WHAT IS REQUIRED:
Turn each line of the material below into an item in a numbered list, leaving out any blank lines.

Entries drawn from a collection
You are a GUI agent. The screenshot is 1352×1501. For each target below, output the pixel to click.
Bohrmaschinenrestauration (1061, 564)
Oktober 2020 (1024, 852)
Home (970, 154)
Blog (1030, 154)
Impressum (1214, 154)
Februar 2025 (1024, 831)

EXERCISE RESPONSE:
1. You are a GUI agent. The screenshot is 1352×1501. For each target below, output the pixel to click.
2. Bohrmaschinenrestauration (1061, 564)
3. Oktober 2020 (1024, 852)
4. Home (970, 154)
5. Blog (1030, 154)
6. Impressum (1214, 154)
7. Februar 2025 (1024, 831)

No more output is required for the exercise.